** Provided passage **
------------------------------------------------
Art for Anyone: Can’t Help Myself

Art+for+Anyone%3A+Cant+Help+Myself

Haven Guerard

On November 4th, 2016 The Guggenheim museum launched an exhibition entitled Tales of Our Times. The point of the exhibition was to have artists challenge the conventional understanding of place. Artists would target specific places, such as their hometowns or groups of uninhabited islands, or even abstract ideas like boundaries and territories. One of the most memorable pieces from Tales of Our Times, was entitled Can’t Help Myself.

Commissioned by the Guggenheim Museum, Can’t Help Myself was made by the Chinese duo Sun Yuan and Peng Yu. The two formed a partnership in 2000 and went on to make installations that challenged both political and emotional authority. Some of their larger pieces, Can’t Help Myself included, comment on the modern understanding and exercise of different political constructs such as freedom, democracy, and nation state. They achieved this statement with Can’t Help Myself  in a way many would consider unconventional.

 The piece itself was constructed of two parts: the robot and the liquid. The robot was an industrial one, reprogrammed with 32 different movements and visual-recognition sensors. The liquid was dyed water and cellulose ether. Using the programmed movements, the robot’s one job was to contain the liquid. It would do this by sensing when the red liquid had gone too far and then sweeping it back towards itself. There were also additional movements programmed in, most of which made the robot seem as if it were dancing. 

Can’t Help Myself was intended to convey a sense of the surveillance and warfare that surrounds border control and disputes over land. The residue left behind by every sweep represents bloodstains, invoking images of these border conflicts. Sun Yuan and Peng Yu’s website goes more in depth into this idea, stating: “Beyond the blood and lives sacrificed in border conflicts and wars, these security mechanisms affect the everyday, from surveillance cameras in urban areas to smartphones that allow us to document and share moments of our lives while monitoring and controlling our behavior. These multiple layers of surveillance point to the relationship between humans and machines; as we create machines and design programs to control them, we inadvertently become subjects of their monitoring.”
------------------------------------------------
** Records provided **
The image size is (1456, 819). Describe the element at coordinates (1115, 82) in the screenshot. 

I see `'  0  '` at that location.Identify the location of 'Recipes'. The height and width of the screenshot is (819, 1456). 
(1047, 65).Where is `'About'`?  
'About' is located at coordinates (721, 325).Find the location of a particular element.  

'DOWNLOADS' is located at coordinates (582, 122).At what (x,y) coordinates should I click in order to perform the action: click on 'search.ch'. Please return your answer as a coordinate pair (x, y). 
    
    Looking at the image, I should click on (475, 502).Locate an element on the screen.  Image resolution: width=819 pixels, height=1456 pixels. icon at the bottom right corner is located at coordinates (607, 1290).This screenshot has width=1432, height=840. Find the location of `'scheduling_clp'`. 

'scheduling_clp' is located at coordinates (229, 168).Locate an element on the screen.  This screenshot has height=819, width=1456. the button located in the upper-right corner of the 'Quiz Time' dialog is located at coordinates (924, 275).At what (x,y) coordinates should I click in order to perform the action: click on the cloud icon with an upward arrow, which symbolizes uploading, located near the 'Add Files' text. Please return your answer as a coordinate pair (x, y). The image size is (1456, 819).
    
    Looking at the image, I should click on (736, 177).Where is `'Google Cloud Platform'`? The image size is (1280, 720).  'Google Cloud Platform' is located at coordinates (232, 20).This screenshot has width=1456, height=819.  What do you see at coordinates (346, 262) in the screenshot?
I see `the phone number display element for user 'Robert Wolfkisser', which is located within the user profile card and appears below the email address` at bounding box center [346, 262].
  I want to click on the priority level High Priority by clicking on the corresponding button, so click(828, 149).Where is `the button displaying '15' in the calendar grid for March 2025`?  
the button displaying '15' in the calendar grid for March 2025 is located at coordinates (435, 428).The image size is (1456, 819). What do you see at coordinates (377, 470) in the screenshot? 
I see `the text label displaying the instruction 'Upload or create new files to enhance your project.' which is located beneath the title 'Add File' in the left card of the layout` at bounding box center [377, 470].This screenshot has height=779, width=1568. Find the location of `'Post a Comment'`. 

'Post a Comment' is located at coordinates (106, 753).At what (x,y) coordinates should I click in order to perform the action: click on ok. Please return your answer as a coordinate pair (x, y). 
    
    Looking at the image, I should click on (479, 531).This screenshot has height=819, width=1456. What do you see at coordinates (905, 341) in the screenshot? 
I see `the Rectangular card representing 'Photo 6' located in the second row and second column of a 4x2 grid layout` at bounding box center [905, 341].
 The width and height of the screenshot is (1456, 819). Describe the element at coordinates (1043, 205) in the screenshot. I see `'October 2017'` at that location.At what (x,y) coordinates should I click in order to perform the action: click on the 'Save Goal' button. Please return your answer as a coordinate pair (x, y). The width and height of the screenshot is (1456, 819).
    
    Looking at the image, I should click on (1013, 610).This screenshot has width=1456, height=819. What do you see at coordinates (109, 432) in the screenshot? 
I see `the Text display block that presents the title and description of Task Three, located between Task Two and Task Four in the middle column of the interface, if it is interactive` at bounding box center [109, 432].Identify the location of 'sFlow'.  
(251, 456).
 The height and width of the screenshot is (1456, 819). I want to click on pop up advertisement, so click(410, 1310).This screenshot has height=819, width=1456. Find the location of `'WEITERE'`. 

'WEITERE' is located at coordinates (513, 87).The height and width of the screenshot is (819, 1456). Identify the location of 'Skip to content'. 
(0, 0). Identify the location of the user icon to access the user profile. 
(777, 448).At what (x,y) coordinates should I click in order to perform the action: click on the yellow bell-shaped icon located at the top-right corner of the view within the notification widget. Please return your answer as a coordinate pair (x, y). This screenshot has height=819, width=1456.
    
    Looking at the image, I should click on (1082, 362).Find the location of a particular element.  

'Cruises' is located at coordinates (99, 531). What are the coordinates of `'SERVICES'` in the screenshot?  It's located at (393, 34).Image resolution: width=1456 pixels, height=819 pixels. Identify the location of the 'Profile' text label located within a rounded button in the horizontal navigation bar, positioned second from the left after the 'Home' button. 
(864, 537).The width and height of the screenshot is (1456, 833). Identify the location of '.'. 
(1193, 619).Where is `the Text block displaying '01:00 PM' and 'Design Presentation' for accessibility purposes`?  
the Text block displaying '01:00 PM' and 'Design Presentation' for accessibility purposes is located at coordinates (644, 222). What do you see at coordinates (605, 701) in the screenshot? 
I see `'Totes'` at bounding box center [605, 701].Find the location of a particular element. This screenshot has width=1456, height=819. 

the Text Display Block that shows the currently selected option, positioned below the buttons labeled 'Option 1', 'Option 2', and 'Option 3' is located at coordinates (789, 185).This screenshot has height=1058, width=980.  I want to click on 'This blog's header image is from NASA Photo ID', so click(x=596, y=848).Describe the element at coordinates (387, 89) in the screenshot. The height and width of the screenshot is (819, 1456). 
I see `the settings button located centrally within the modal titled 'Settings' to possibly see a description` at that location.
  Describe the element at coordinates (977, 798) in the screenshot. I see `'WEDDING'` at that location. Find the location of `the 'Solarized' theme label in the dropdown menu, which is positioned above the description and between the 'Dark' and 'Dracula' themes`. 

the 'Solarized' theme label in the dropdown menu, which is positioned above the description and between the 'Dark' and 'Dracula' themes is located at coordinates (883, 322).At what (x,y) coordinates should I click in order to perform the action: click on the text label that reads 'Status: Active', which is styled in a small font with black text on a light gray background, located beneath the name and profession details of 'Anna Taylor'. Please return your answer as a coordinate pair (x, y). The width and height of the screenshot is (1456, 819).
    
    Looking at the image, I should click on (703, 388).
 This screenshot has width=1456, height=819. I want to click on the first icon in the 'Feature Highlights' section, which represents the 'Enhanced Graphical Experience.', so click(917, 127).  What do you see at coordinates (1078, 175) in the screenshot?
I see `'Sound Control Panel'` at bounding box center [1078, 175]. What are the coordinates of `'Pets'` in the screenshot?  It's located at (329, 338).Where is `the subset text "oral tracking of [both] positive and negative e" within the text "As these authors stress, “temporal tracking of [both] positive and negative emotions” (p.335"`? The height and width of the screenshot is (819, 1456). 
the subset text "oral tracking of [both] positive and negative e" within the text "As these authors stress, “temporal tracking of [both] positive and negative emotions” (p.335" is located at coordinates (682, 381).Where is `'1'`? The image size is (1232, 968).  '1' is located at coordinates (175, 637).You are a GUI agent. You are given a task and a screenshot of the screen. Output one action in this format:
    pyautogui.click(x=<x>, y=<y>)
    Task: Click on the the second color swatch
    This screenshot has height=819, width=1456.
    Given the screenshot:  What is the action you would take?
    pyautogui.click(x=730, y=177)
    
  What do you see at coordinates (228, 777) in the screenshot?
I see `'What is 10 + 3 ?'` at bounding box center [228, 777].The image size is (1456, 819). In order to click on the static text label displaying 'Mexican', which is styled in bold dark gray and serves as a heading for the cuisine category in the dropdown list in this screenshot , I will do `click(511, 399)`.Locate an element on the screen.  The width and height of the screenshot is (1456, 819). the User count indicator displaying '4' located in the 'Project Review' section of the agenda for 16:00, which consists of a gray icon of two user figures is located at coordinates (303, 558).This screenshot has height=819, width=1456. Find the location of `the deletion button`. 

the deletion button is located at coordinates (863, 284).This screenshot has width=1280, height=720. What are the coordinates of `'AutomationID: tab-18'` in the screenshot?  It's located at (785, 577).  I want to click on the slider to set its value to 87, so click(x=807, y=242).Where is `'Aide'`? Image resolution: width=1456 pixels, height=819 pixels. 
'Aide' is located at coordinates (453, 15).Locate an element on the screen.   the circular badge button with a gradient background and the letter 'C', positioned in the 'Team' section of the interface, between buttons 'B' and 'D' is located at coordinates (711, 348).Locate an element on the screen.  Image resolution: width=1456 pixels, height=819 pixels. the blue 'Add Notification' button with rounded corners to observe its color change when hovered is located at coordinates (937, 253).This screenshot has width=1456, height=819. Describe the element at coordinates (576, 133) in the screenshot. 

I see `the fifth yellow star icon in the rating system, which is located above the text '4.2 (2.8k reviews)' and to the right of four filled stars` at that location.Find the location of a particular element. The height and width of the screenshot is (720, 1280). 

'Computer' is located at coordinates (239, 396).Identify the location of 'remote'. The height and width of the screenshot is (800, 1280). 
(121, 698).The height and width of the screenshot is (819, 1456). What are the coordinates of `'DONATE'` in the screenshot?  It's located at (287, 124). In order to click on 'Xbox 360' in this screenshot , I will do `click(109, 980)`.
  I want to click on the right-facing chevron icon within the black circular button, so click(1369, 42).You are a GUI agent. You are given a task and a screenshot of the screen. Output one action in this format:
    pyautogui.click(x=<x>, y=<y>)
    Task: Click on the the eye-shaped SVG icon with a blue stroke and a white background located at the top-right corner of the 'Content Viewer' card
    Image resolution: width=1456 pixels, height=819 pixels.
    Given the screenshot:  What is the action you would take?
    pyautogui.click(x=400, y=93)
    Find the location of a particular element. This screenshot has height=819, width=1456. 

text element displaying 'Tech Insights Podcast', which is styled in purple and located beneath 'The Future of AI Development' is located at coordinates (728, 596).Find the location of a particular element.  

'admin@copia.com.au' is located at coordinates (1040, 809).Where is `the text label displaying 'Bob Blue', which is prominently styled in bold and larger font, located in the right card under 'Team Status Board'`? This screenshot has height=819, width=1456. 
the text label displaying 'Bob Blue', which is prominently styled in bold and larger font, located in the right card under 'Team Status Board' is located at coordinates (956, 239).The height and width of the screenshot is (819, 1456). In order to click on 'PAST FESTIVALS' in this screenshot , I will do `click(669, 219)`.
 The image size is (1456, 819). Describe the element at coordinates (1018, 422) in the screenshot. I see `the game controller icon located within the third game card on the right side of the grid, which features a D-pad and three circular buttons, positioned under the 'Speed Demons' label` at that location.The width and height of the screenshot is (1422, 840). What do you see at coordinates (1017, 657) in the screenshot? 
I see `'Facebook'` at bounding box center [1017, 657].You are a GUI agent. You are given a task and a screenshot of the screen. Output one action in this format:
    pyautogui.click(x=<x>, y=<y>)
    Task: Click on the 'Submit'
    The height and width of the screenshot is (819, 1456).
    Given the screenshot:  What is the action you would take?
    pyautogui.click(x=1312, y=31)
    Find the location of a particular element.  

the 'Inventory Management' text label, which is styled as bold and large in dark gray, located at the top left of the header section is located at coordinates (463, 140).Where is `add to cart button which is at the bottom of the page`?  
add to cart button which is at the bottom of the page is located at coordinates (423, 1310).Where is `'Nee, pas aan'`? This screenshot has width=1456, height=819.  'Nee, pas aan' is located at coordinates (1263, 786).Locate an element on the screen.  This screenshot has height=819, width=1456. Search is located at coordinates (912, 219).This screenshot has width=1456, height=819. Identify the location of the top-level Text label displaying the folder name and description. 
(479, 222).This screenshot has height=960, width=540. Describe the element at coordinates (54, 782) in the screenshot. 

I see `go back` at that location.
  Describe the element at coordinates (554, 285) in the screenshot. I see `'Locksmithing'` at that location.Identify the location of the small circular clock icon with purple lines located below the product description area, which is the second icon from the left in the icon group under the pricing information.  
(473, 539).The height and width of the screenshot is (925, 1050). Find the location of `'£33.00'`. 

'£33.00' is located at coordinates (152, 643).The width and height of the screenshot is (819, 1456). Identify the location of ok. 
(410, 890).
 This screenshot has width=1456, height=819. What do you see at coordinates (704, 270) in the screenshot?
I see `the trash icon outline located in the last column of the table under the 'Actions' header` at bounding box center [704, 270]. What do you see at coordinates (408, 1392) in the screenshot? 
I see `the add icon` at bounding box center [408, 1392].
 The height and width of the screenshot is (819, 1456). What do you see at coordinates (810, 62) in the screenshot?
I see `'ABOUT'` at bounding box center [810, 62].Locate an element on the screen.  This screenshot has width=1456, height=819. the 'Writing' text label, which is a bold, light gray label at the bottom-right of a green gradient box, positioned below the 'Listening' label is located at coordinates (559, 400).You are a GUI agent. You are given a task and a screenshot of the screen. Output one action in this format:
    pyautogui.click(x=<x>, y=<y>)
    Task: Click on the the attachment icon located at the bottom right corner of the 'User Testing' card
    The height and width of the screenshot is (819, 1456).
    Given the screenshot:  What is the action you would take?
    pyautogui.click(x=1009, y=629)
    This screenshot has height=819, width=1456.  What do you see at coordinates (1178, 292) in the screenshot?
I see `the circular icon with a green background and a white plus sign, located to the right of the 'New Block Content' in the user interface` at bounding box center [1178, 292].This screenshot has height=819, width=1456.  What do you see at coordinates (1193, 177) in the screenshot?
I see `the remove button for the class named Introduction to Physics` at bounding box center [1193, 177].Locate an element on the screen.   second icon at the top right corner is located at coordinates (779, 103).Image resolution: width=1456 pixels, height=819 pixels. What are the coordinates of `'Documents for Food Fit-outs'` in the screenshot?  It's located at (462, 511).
------------------------------------------------
** What is required **
Write the next part of the article about the robot installation Can't Help Myself, picking up after the quotation from the artists' website.

** Answer section **
However, the meaning that Sun Yuan and Peng Yu intended wasn’t the only meaning people saw.

Can’t Help Myself moved many people in different ways. Many even felt sympathy for the robot despite knowing that it lacks the ability to feel anything. The robot slowly breaking down overtime added to what people felt for it, it created this illusion of the robot “breaking down” or becoming “tired.” When asked about the subject, many Granby Jr. Sr. High School students responded in a way that portrayed this. Isabelle Rivera stated, “He’s been working so hard for so long to try and clean himself up, and in the beginning he was so happy and excited, but as the years went on he slowed down and got tired. He’s hurting himself to keep everyone else happy.” Another student, Maya Nott, added that, “It’s as if they continuously work towards bettering themselves but can just never accomplish it on their own, they need help that they can’t manage to get. They attempt to clean up their mess just to get close and spill all over the place again. They also just seem to be getting tired of the repetitive job they continue to try and complete. They started off so determined to get better and slowly over time that burden just took them by the throat and slowly cut them off. It is a very emotional installation in my opinion. I’m not surprised so many [people] have attached feelings.” 

It’s fascinating how we as humans can feel so many things towards a robot. Our ability to attach feelings, sympathize, and interpret something so simple yet so complex differently is beyond interesting, and Can’t Help Myself was an excellent example of it.